Thanks man, Great Job
thank you
can we have a detailed solution video for the same problems.?
THANK YOU for going carefully through the matrix calculations. linear algebra was 2 years ago. Great refresher! Feeling confident now with this concept
This was awesome and super helpful, thank you! structures 2 i the hardest in the BS civil degree imo. . .any chance we could see a distributed load case sometime?
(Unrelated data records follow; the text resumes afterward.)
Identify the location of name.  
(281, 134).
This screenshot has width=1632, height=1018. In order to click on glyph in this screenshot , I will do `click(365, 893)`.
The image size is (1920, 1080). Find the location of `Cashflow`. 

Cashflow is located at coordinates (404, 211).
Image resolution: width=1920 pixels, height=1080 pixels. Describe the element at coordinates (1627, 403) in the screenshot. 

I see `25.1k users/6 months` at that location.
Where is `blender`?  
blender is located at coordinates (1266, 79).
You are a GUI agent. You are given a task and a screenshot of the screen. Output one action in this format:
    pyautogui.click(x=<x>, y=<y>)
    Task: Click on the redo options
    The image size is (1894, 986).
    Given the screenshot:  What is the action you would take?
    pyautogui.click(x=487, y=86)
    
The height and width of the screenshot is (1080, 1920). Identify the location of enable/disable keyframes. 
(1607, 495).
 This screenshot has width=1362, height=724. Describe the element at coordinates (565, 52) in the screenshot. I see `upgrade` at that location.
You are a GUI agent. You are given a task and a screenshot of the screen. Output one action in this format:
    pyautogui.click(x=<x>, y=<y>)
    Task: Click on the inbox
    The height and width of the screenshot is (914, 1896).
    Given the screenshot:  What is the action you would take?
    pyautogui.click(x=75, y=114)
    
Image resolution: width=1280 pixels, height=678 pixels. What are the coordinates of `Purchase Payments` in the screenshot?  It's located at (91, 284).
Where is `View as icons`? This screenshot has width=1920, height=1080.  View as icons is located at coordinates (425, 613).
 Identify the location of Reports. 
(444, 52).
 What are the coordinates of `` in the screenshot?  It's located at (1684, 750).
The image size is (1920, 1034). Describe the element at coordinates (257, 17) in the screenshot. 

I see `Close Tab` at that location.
Thanks, Savannah. The distributed load case would be quite similar. There, I might approximate the situation as a simple beam ... now the moment diagram is a concave downwards parabola and the maximum positive moment would be wL^2/8 in the middle (zero at the ends). We know for sure that the real maximum positive moment is less than that. (Turns out to be wL^2/24). The real moment diagram will be that from the simple case super-imposed on a moment diagram that has two equal and negative moments on the end. The key question is just big those might be. We could do the same thing as the video: insert a hinge in the middle and consider what then happens. The end moment would become wL^2/8 (wL/2 multiplied by L/4). So now we have a largest negative value bound for the end moment: It has to be between -wL^2/8 and 0. The largest moment in the middle has to be between 0 and wL^2/8. It is weird that both non-zero bounds are the same. And, the range is maybe too large to be useful, but it starts to point us in the right direction. The real answers are -wL^2/12 and wL^2/24. Note the algebraic difference of wL^2/8. That is not happenstance. It is the incremental change in the moment from the end to the mid-point due to the uniformly distributed load. Happens every time. End conditions don't change the incremental value. End conditions just change where we start the moment. It is much the same approach for any symmetrical load pattern. For asymmetric load patterns (such as off-center loads), I might insert the hinge under the point load whereever it is to find estimates. Because we are doing something extreme (inserting a hinge), there is a reasonable chance that we are creating bounding conditions on the response values.
Wow. My mechanics professor was great, but he wasn't able to explain where this particular shear equation was derived from. This takes it a step further for me.